Los eventos negativos de la vida están relacionados con desórdenes emocionales entre individuos que exhiben vulnerabilidad cognitiva, en particular quienes muestran sesgos atencionales hacia elementos que puedan generarles aversión. Los individuos sanos jóvenes como adultos procesan preferentemente información positiva, mientras que quienes desarrollan trastornos se enfocan en información amenazante como medio de compensación ante su propio desajuste.
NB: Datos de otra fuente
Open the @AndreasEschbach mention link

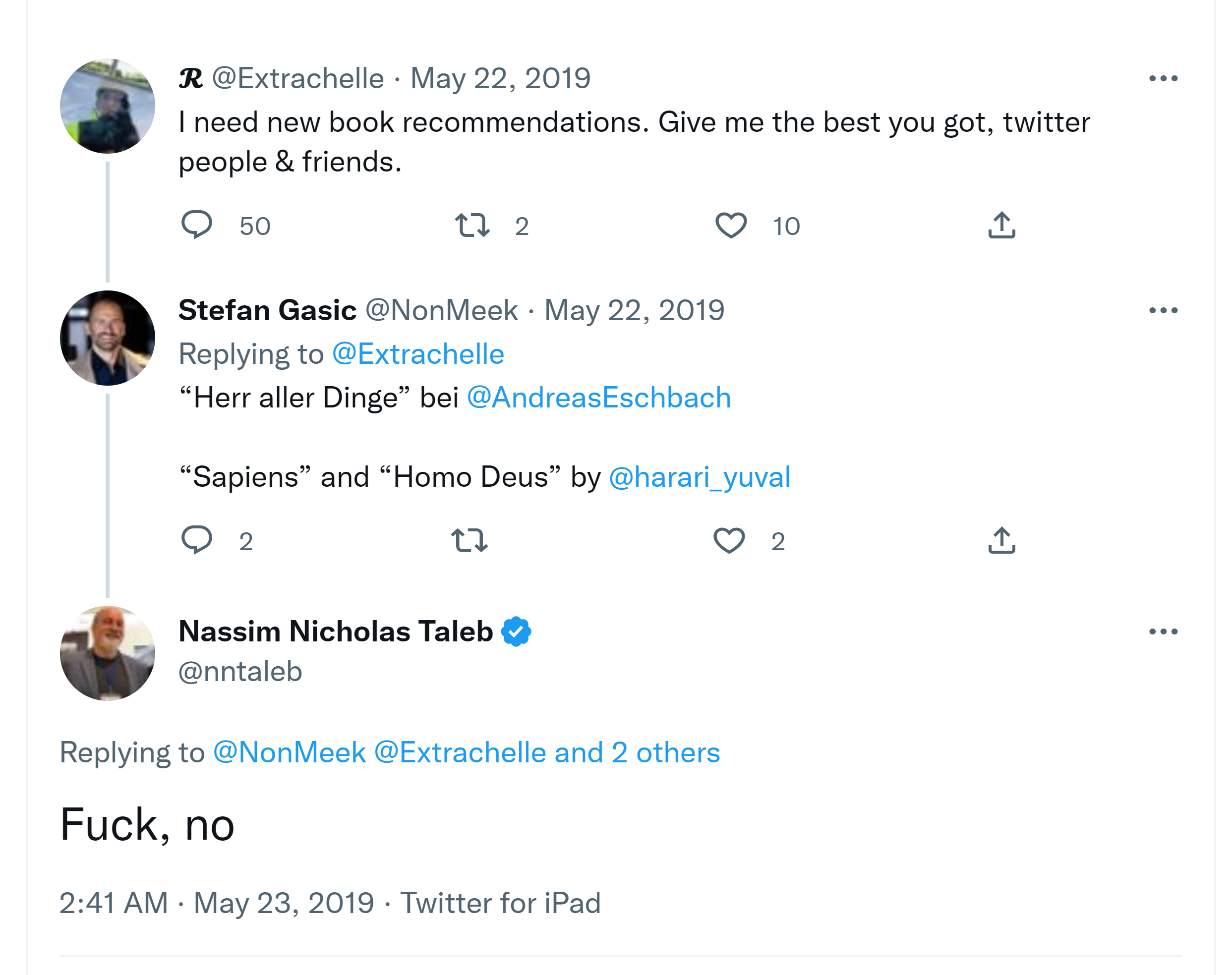point(598,398)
La positividad cumple un rol importante en la regulación satisfactoria del estado de ánimo más allá del grupo etario, puesto que tanto la presencia de sesgos negativos como la carencia de sesgos positivos son característicos de la manifestación de los trastornos emocionales en un contexto de vulnerabilidad en la población en general (7).
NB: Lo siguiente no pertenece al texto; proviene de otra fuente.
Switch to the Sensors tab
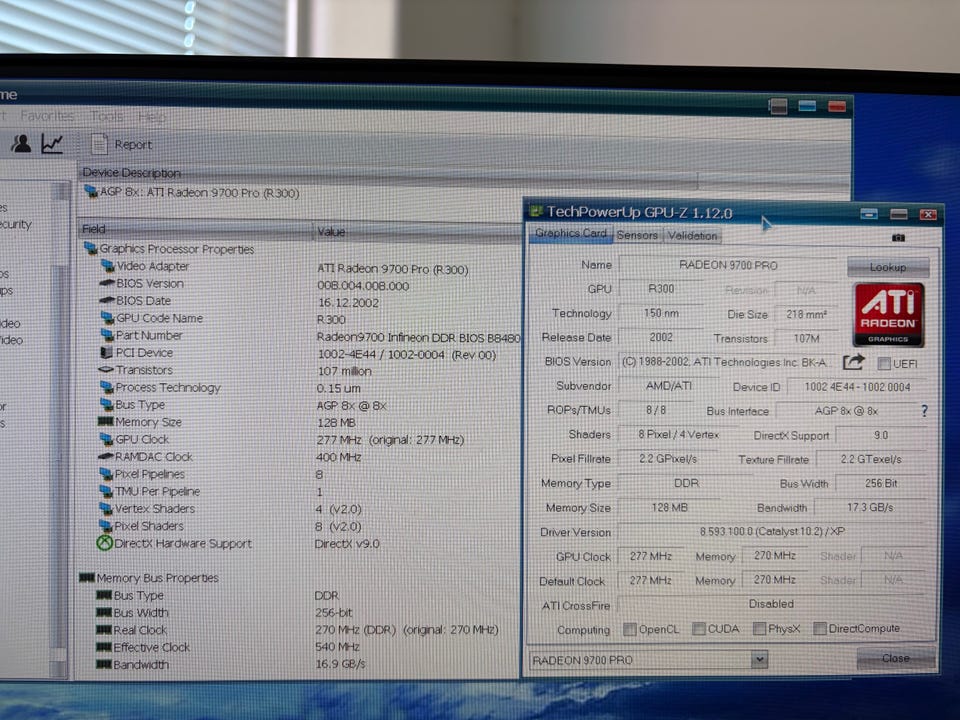960x720 pixels. click(x=637, y=235)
Sesgos cognitivos y Resiliencia Psicológica

Los individuos con elevada capacidad de tolerancia y recuperación ante la adversidad tienden a realizar interpretaciones más alternativas cuando lidian con estresores y se desempeñan con más flexibilidad cognitiva y emocional posibilitando un comportamiento resiliente; así dan lugar a significados más positivos a los estímulos estresantes pese a los sesgos que los atenúan, ya que los consideran dificultades temporales y no persistentes y generalizadas. Las personas resilientes filtran conscientemente la información negativa no deseada y afrontan satisfactoriamente las condiciones de presión, es decir poseen menos emociones negativas e interpretan favorablemente sus limitaciones y así, logran salir fortalecidas ante las carencias sobreponiéndose a los sesgos cognitivos (8).

Referencias:

  1. Maestripieri D, Flores P. Sobre la naturaleza humana. Revista Claves de Razón Práctica. 2016; 251: p. 44-59.
  2. Cognitive Biases. Génova: ACAPS Publicaciones; 2016.
  3. González JL. Estructura y función de la mente humana. Psiquis. 2002; 8: p.1-7.
  4. CogniFit [Internet] Ciudad de México: Andrea García; 2016 [Consultado 13 de julio de 2020]. Disponible en: https://bit.ly/2CfRlGU
  5. Duque A, López-Gómez I, Blanco I, Vásquez C. Modificación de Sesgos Cognitivos (MSC) en depresión: Una revisión crítica de nuevos procedimientos para el cambio de sesgos cognitivos. Terapia Psicológica. 2015; 33 (2): p. 103-116.
  6. Beard C. Cognitive bias modification for anxiety: Current evidence and future directions. Expert Review of Neurotherapeutics. 2011; 11 (2): p. 299-311.
  7. Becker ES, Ferentzi H, Ferrari G, Mobius M, Brugman S, Custers J, et al. Always approach the bright side of life: A general positivity training reduces stress reactions in vulnerable individuals. Cogn Ther Res. 2016; 40: p. 57-71.
  8. Peng L, Cao HW, Yu Y, Li M. Resilience and cognitive bias in Chinese male medical freshmen. Frontiers in Psychiatry. 2017; 8 (158).